Infine, gli raccontò tutto quello che sapeva su suo padre, della sua famiglia e della caduta del suo casato e di come si era unito ai Custodi Grigi, così come Eric lo aveva raccontato a Morrigan, mentre osservavano le stelle che brillavano oltre il velo della tenda che avevano diviso nella notte.
Quando Morrigan non ebbe più nulla da raccontare e tacque,  le braci del fuoco che era stato acceso da suo figlio erano ormai spente e fredde.
La strega fissò il suo sguardo sull’anello che portava al dito, che per sette anni aveva continuato fedelmente a dirle che Eric Cusland era ancora in vita.
Anche suo figlio taceva. Morrigan lasciò che fosse lui a infrangere per primo il silenzio:
“Madre, vorrei incontrare mio padre.”
Di tutte le reazioni che aveva immaginato, quella fu probabilmente la più imprevedibile.

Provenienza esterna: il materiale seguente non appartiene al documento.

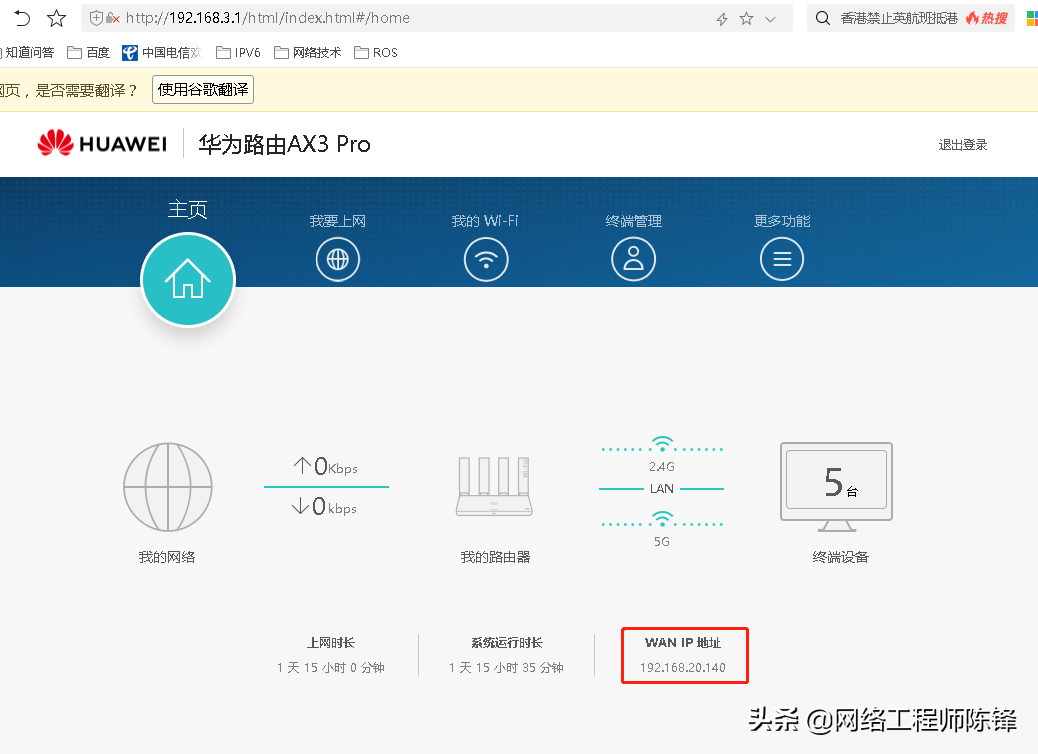Click the URL address field
The height and width of the screenshot is (754, 1038).
click(400, 18)
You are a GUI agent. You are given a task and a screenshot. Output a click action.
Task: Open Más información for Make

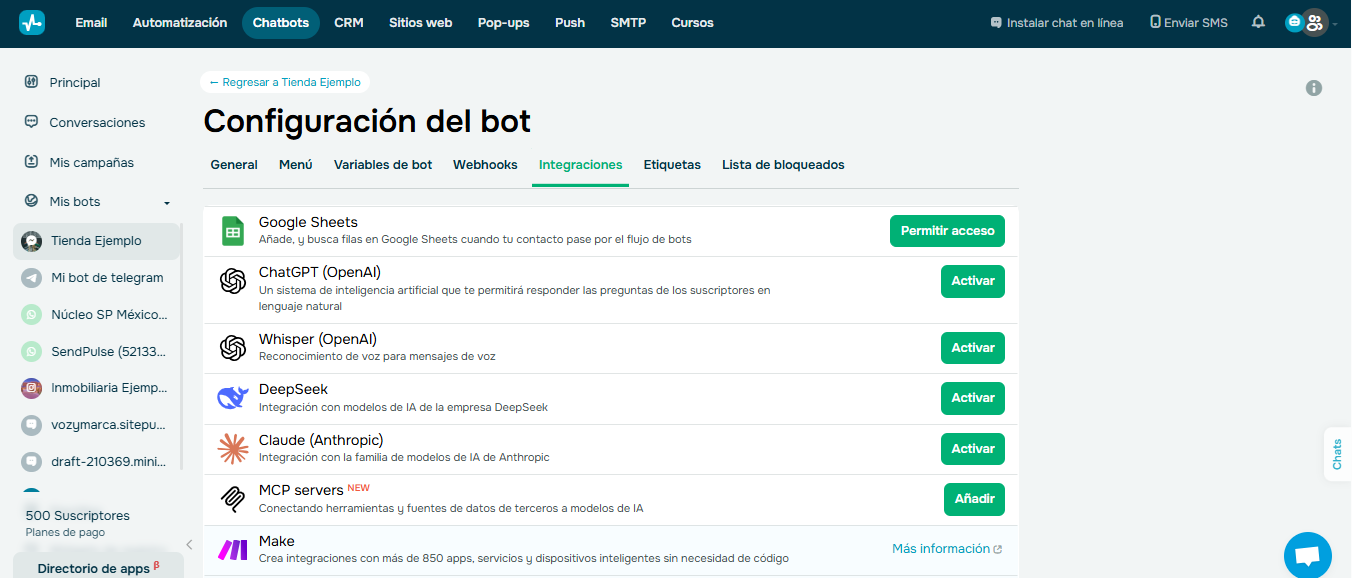tap(940, 548)
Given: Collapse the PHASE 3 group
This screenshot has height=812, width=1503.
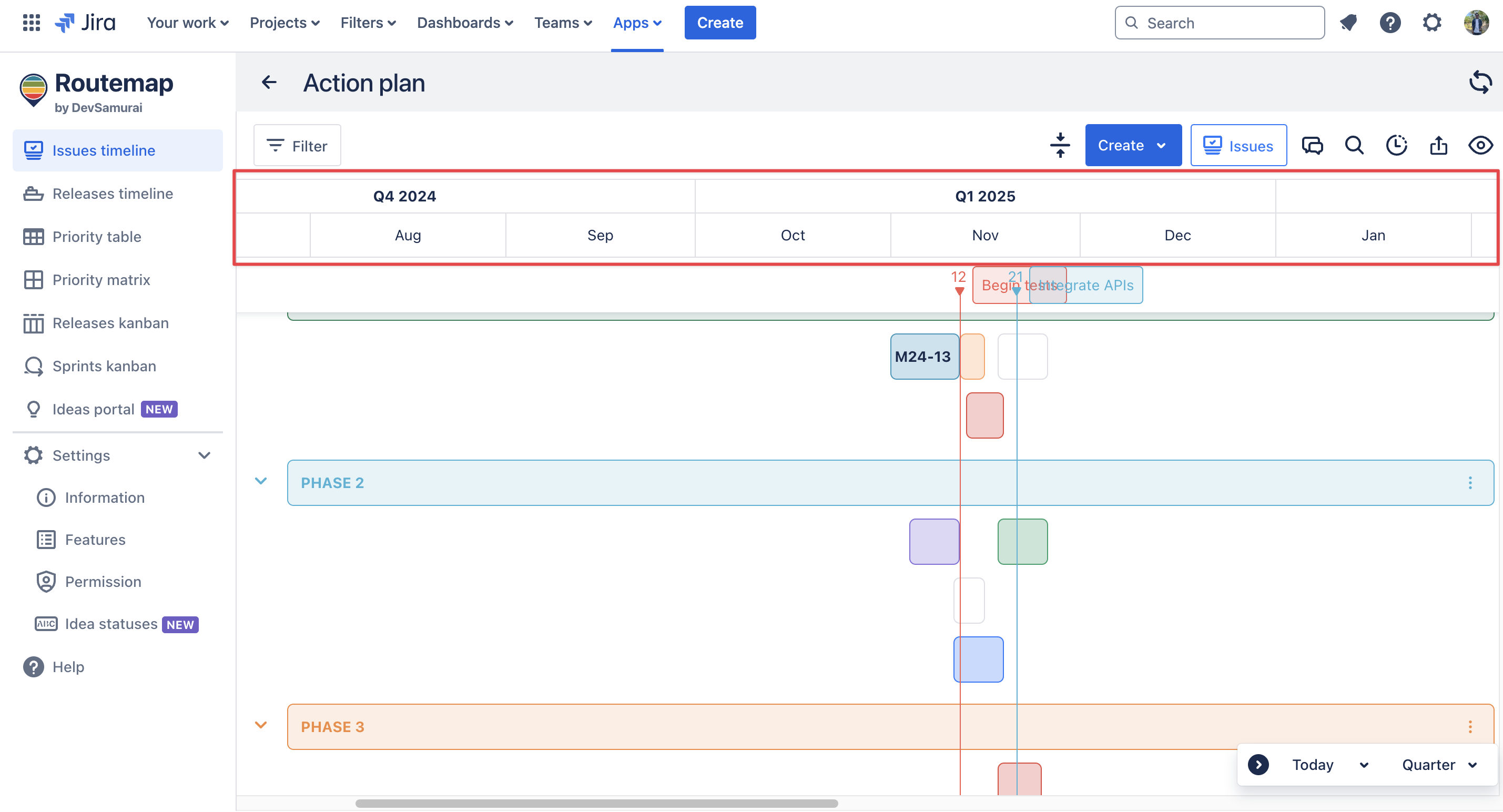Looking at the screenshot, I should 261,725.
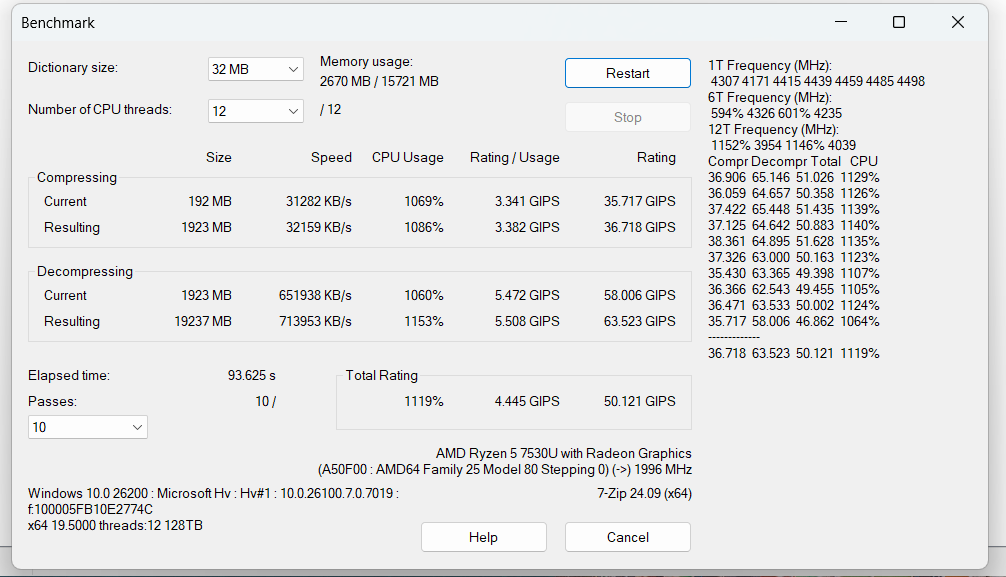Viewport: 1006px width, 577px height.
Task: Click the Benchmark title bar text
Action: tap(58, 22)

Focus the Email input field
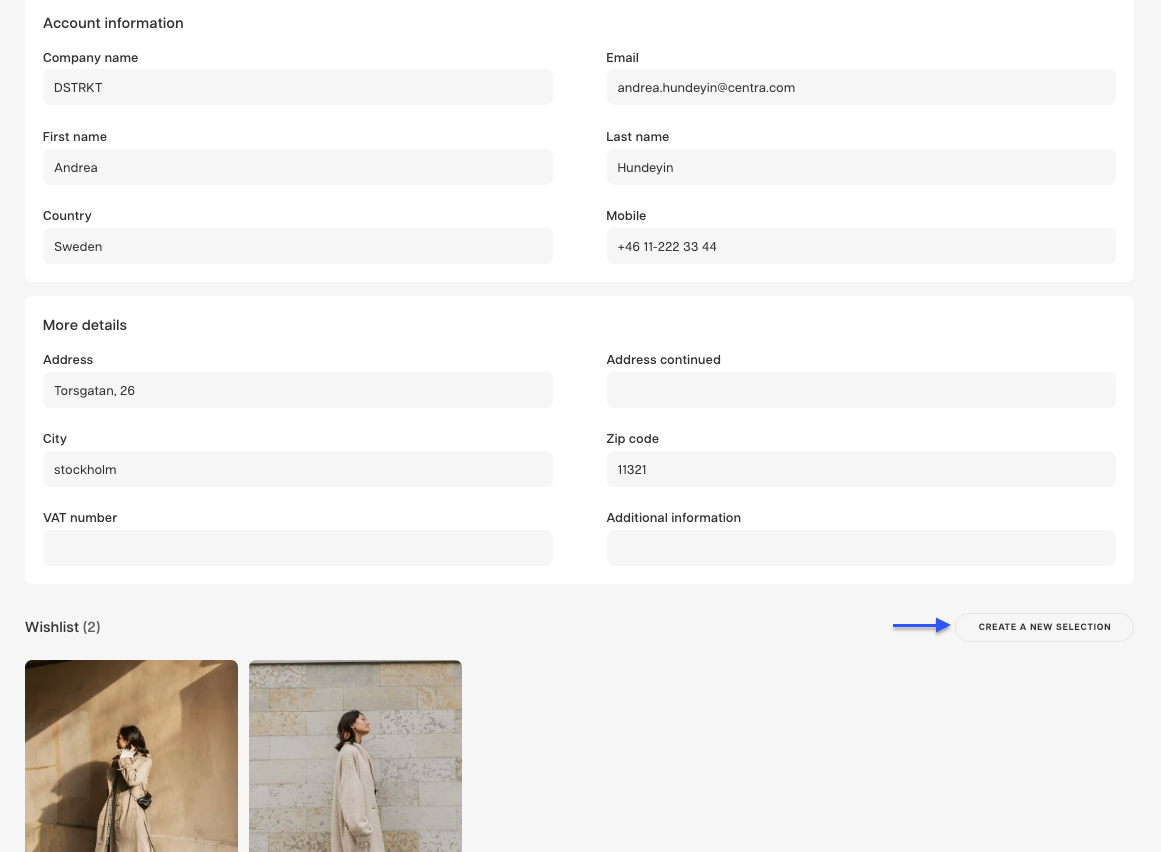click(860, 88)

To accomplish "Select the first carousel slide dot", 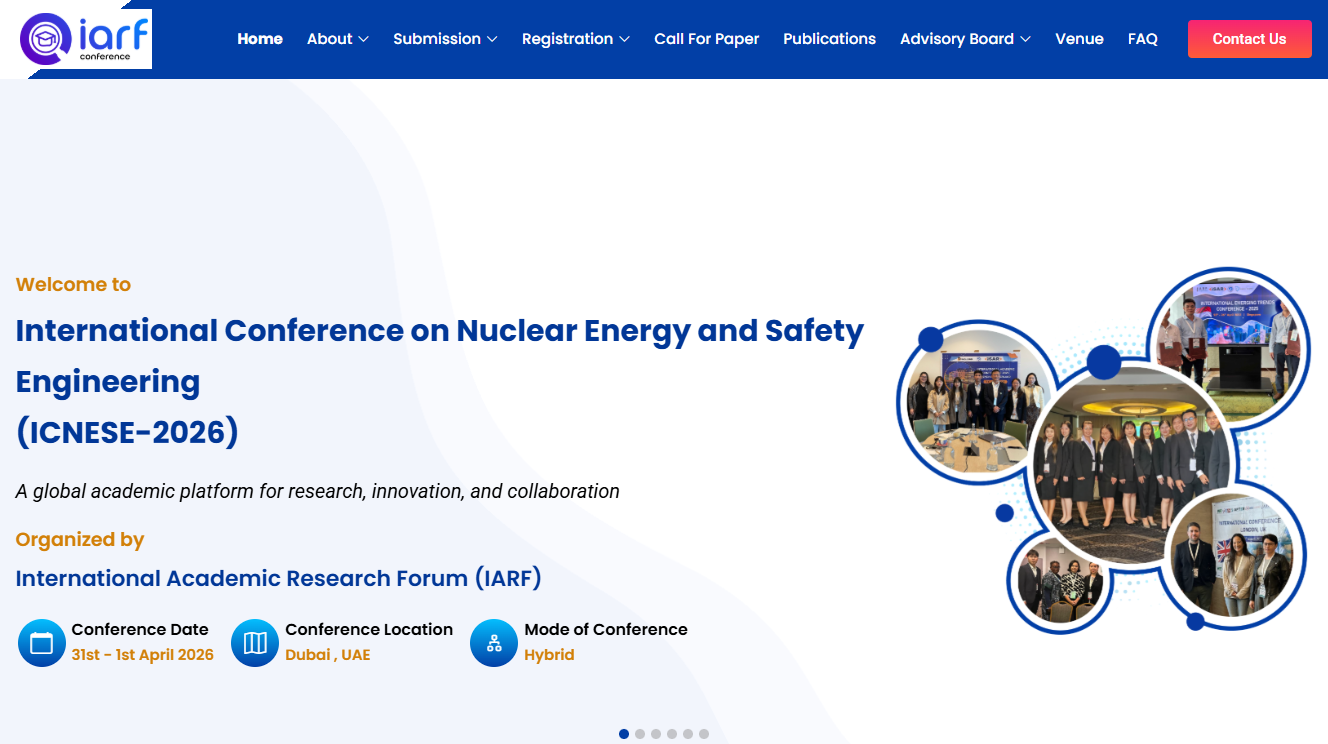I will tap(624, 734).
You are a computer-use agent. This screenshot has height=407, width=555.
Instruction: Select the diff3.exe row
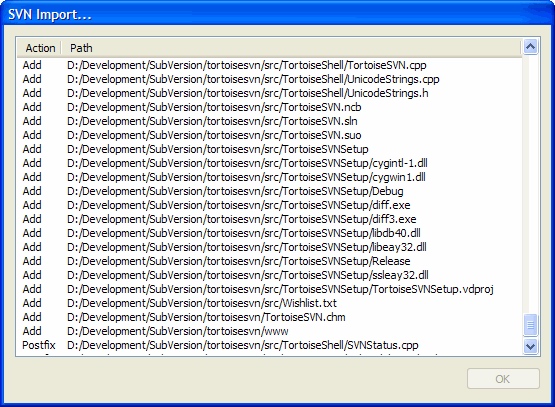pos(269,219)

“Perché?” Morrigan fece quella domanda con paura e speranza.
“Penso che soffra, a saperci lontani da lui.”
Morrigan fu colpita da quel pensiero: non ci aveva mai pensato davvero, concentrata com’era su se stessa e suo figlio.
“Perché pensi questo?”
Suo figlio prese la mano su cui portava l’anello e lo indicò con lo sguardo:
“Se in questi sette anni nemmeno lui l’ha mai tolto, madre mia, significa che pensa ancora a te: lui ti vuole bene e, forse, riuscirà a volerne anche a me.” C’era speranza nella voce di suo figlio.
Morrigan sentì come un fiocco di neve che le si scioglieva dentro.
“Ne sono sicura, figlio mio. Ne sono sicura.” Disse la strega del bosco, abbracciando suo figlio.
 
Fuori dalla grotta, la prima luna piena di primavera rifulgeva solitaria nella notte.